I am assiduously applying for teaching jobs at International Schools in Bangkok...hopeful for results, as I have 2 Skype interviews soon. I am a qualified teacher with years of experience teaching in UK ( I am Romanian) and I am planning to move to Bangkok with my husband. He does not have a degree, has worked his entire life as a multi-trade builder, has an ONC in Plant Engineering and is currently undertaking a TEFL online course.

What type of jobs would be available for him there? Please help!

Thank you,
TeaSphere


----------



## Thai Bigfoot (Aug 29, 2009)

Remember, it's illegal for a foreigner to work in any job a Thai can do. That's why teaching English is available.


----------



## Teasphere (Nov 29, 2017)

Thank you for your response, BigFoot. And no, we want to steer clear from anything illegal , hence my cry for help.


----------



## brucery728 (Jan 26, 2018)

He may be able to teach if he completed the TEFL online course. There's plenty of teaching opportunities in Thailand.


----------



## Thai Bigfoot (Aug 29, 2009)

*Teaching in Thailand*



brucery728 said:


> He may be able to teach if he completed the TEFL online course. There's plenty of teaching opportunities in Thailand.


Yes, he'd have to complete a TEFL course. As do hundreds, if not thousands, of others. And, that's the problem.

Any good, private school has many qualified, experienced teachers vying for them. A new TEFL grad hasn't got a chance. And, that leaves many others for the less desirable openings. It's very difficult to land a job in any of the tourist areas - Bangkok, Chang Mai, Puttaya, Phuket, because of the competition.

The Thai schools that teach TEFL are pretty poor.

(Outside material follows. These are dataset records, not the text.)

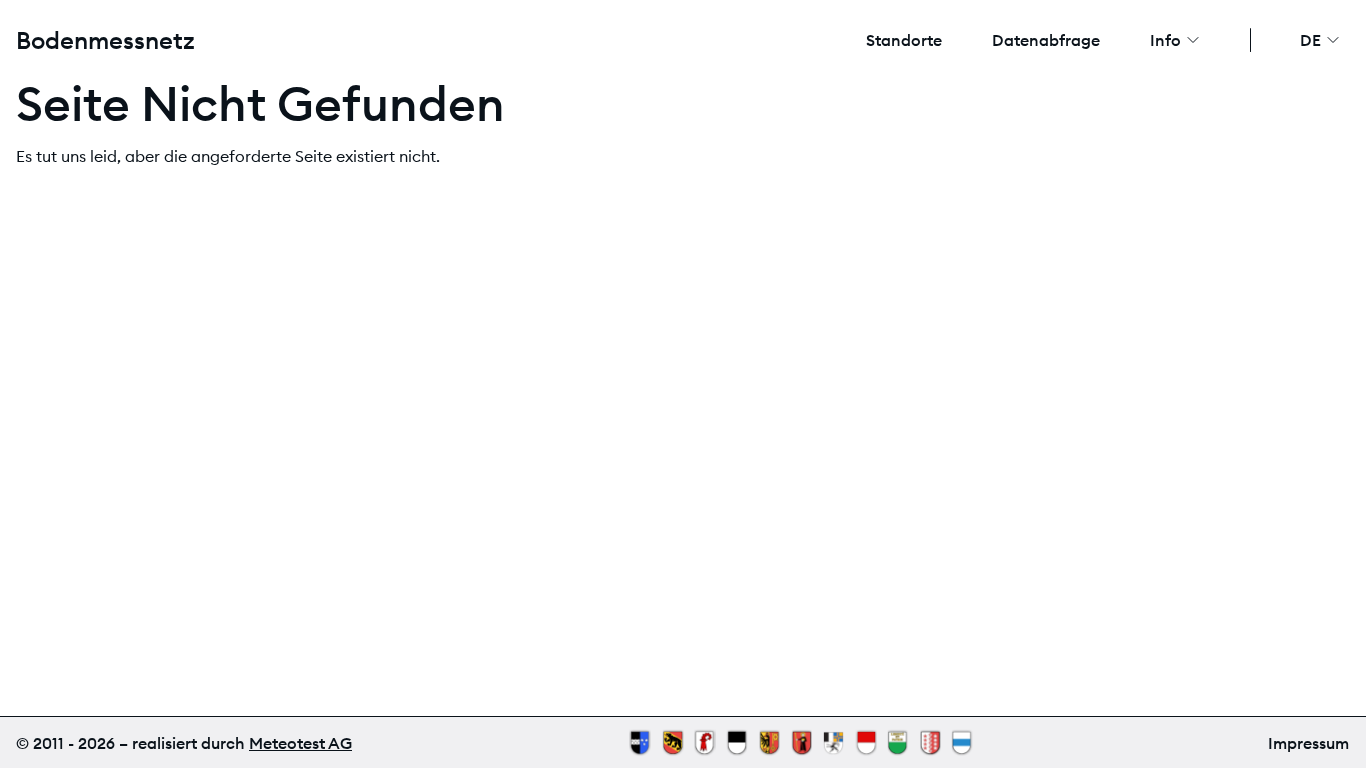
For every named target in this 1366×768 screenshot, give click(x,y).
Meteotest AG (300, 743)
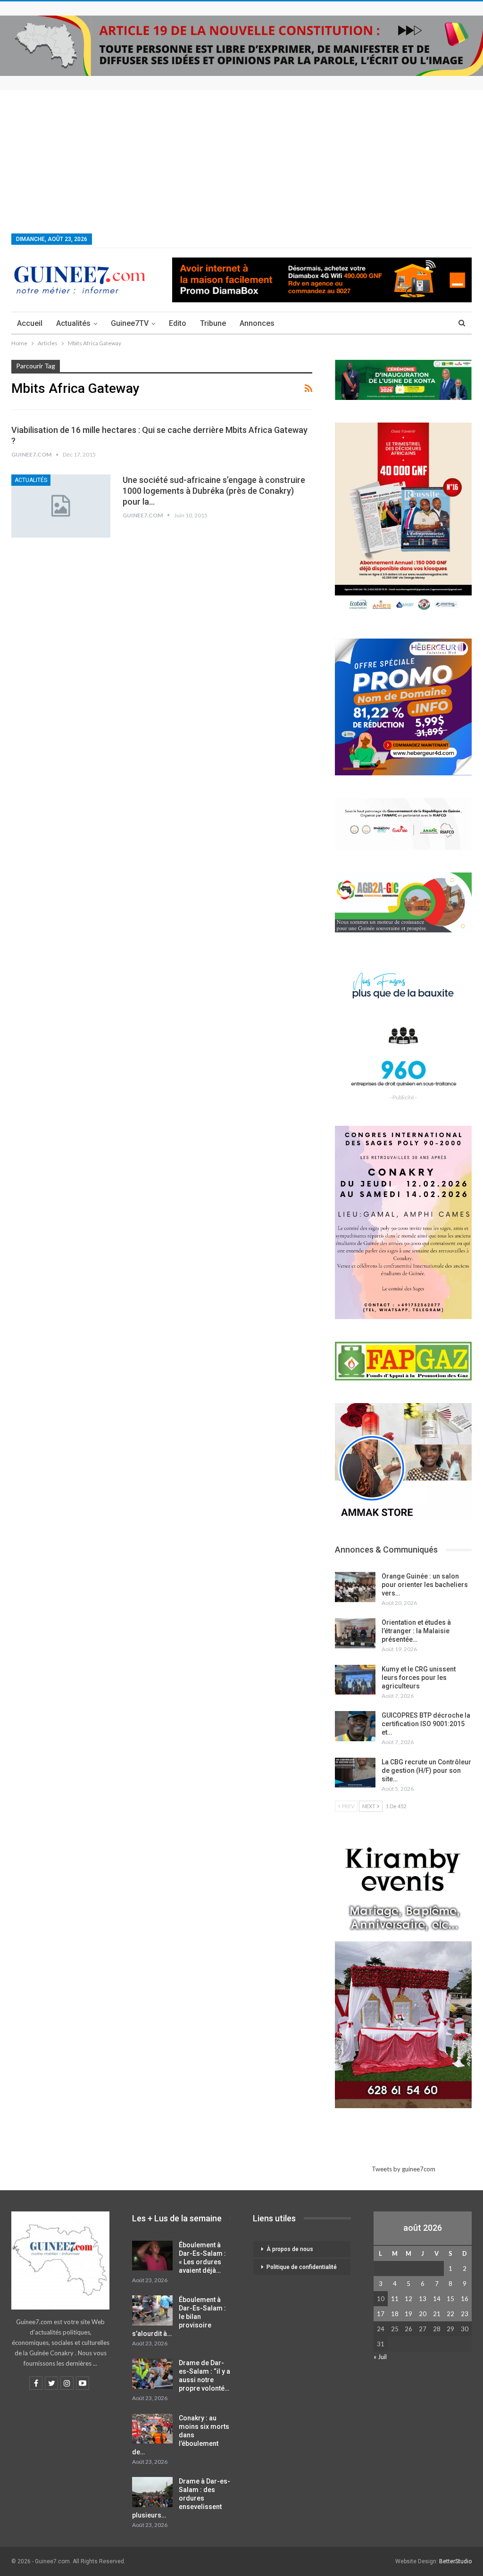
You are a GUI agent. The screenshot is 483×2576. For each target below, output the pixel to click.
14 (437, 2298)
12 (408, 2298)
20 (422, 2314)
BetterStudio (455, 2561)
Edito (177, 323)
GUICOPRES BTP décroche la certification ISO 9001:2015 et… (426, 1724)
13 (422, 2298)
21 (437, 2314)
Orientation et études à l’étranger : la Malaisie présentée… (416, 1631)
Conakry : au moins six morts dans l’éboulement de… (180, 2435)
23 (464, 2314)
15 (450, 2298)
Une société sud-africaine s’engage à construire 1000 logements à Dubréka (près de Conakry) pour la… (214, 491)
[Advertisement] (241, 161)
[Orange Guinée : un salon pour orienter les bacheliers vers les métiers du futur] (355, 1587)
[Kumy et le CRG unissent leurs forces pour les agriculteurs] (355, 1680)
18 (395, 2314)
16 (464, 2298)
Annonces (257, 323)
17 (380, 2314)
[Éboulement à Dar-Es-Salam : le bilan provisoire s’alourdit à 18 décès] (152, 2310)
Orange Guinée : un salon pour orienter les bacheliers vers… (425, 1584)
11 (395, 2298)
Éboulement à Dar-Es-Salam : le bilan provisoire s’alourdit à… (179, 2316)
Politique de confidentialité (301, 2267)
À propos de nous (289, 2249)
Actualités (73, 323)
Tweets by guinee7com (403, 2169)
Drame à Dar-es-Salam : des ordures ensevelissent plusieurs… (181, 2498)
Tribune (213, 323)
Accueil (29, 323)
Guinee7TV (130, 323)
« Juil (380, 2356)
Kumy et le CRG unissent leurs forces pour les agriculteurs (419, 1677)
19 (408, 2314)
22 (450, 2314)
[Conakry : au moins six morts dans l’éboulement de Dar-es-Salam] (152, 2429)
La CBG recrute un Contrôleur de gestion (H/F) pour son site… (426, 1770)
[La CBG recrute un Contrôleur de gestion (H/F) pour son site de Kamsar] (355, 1773)
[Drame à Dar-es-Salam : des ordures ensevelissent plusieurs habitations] (152, 2492)
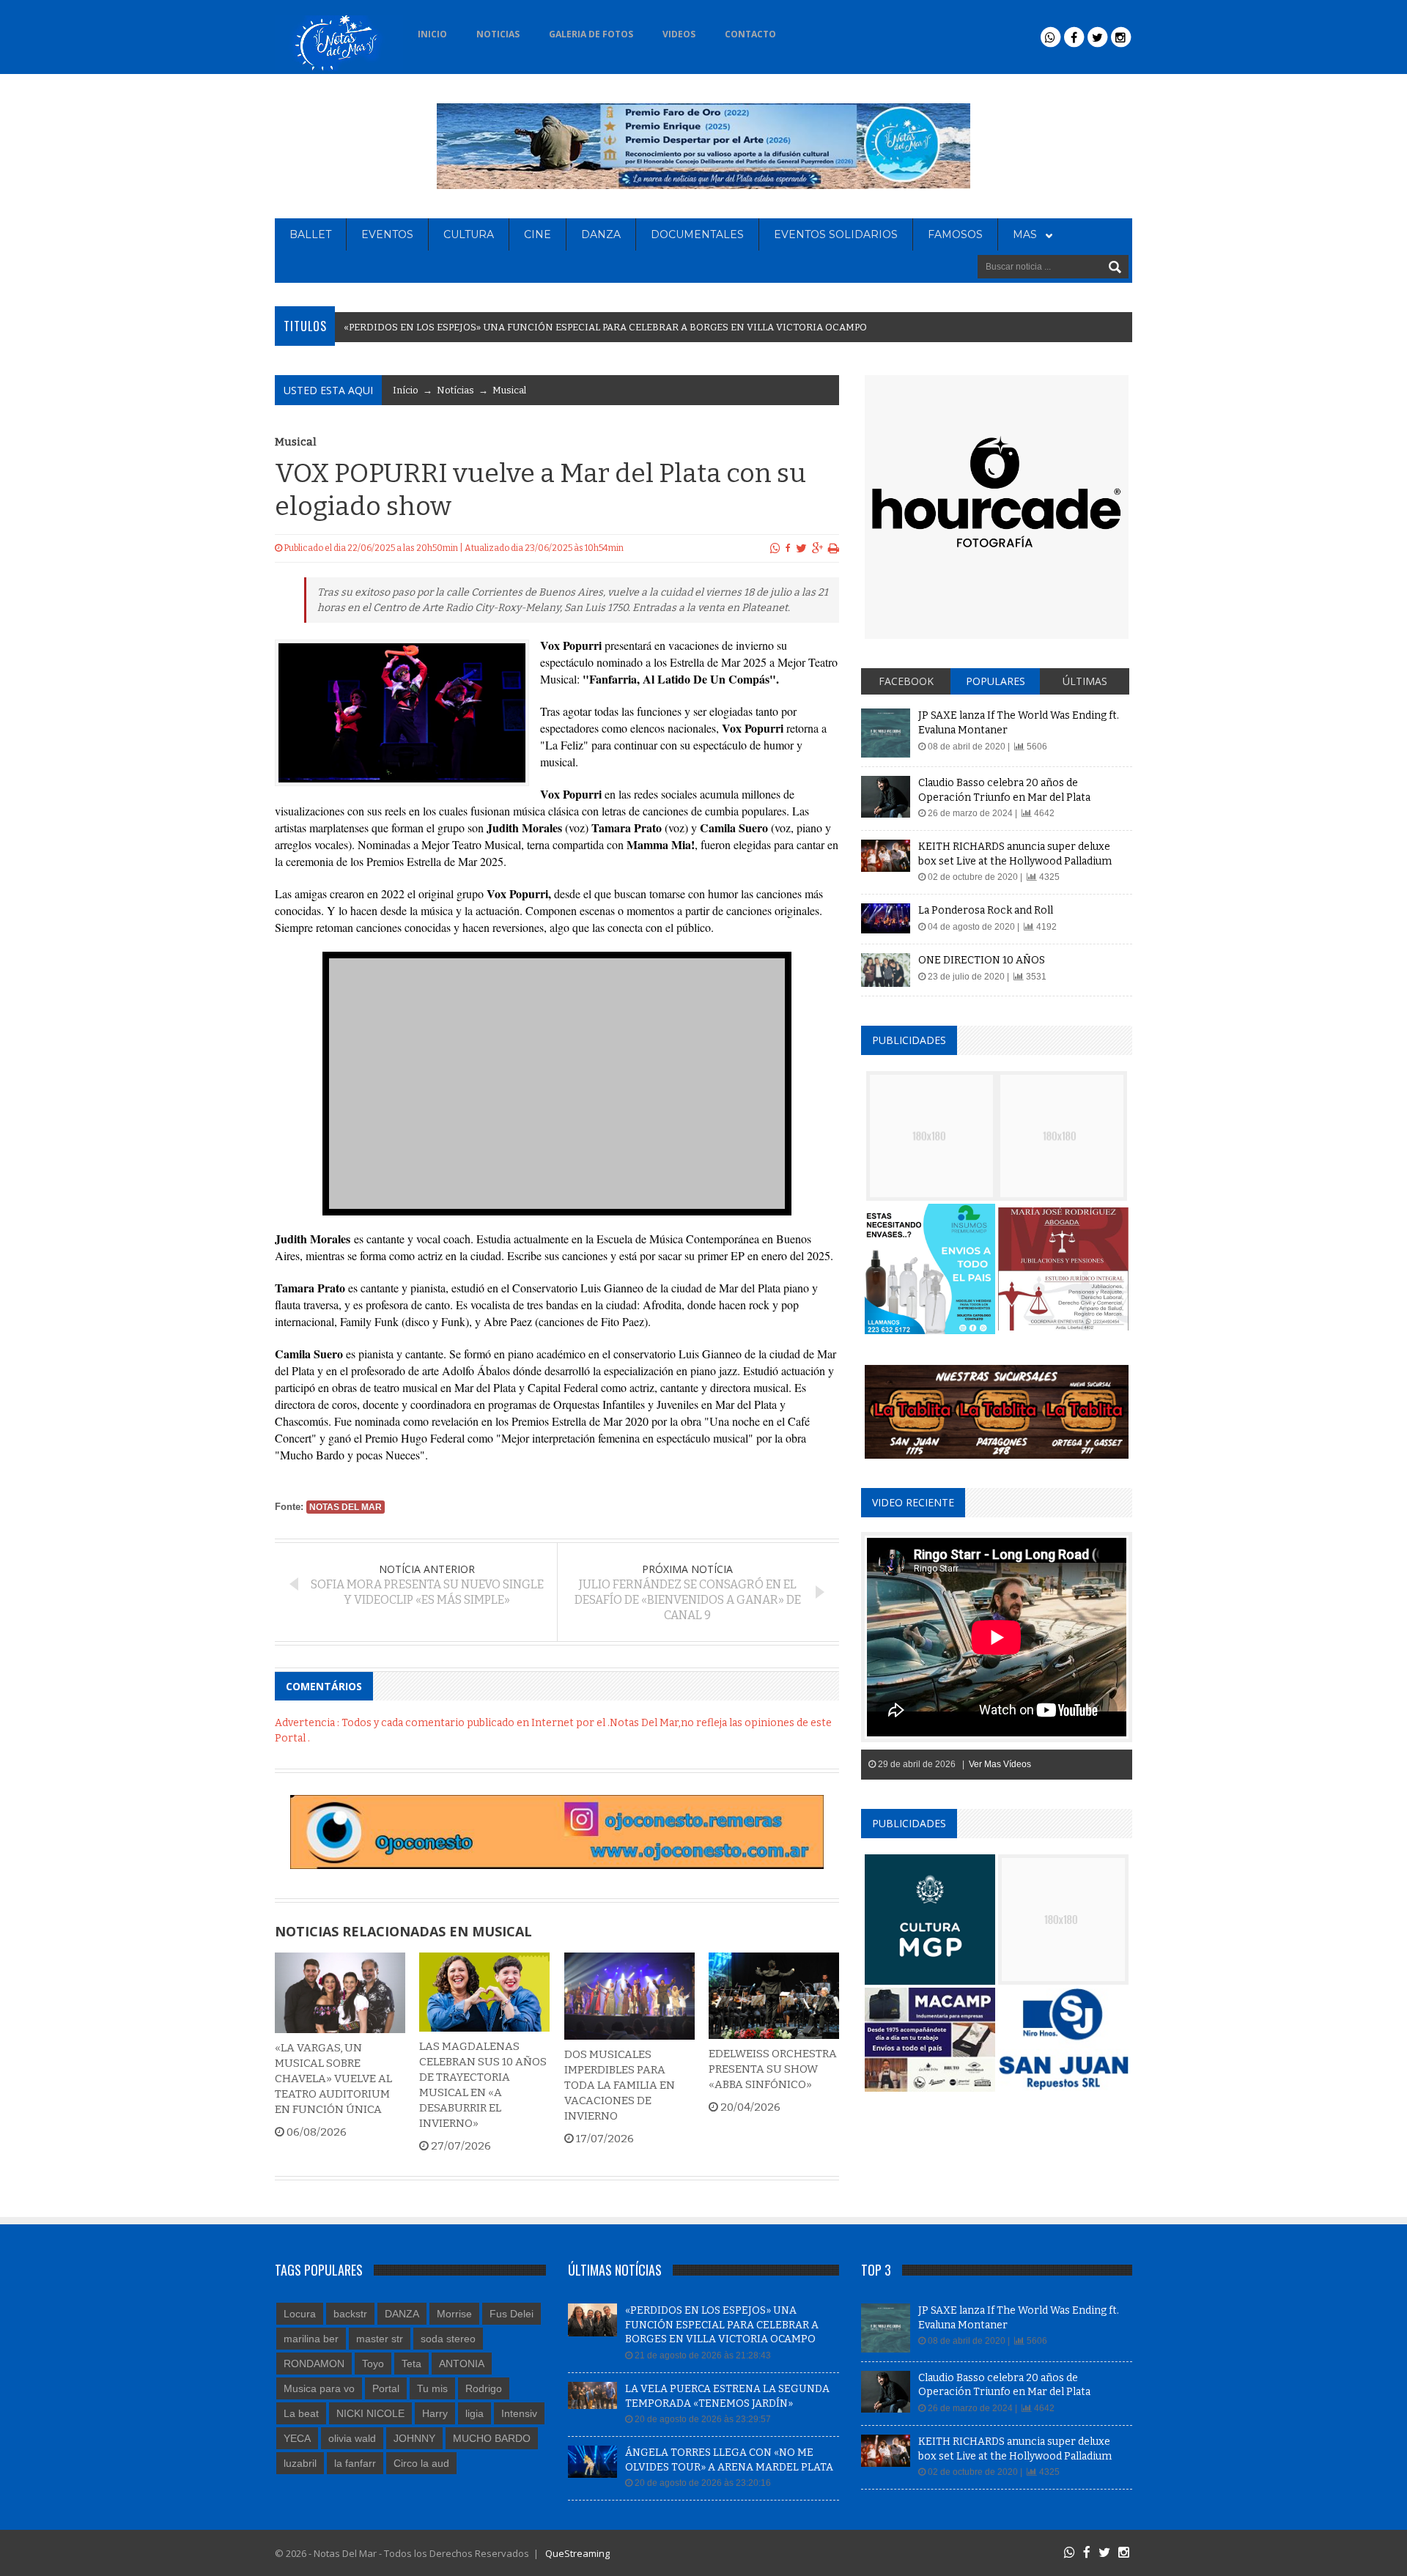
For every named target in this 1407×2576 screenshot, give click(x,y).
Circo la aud (421, 2463)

They mass produce TEFL grads, who have no teaching experience, for the TEFL fees.

It's fine to think you can teach here, but, you'd better have a solid backup plan.


----------



## MikeBangkok (Feb 7, 2018)

There is lots of jobs for teachers in Thailand ;-)


----------



## Thai Bigfoot (Aug 29, 2009)

MikeBangkok said:


> There is lots of jobs for teachers in Thailand ;-)


Yes, lots of jobs. But, a huge number of people who want them. That's why it's so difficult to find one that's available.


----------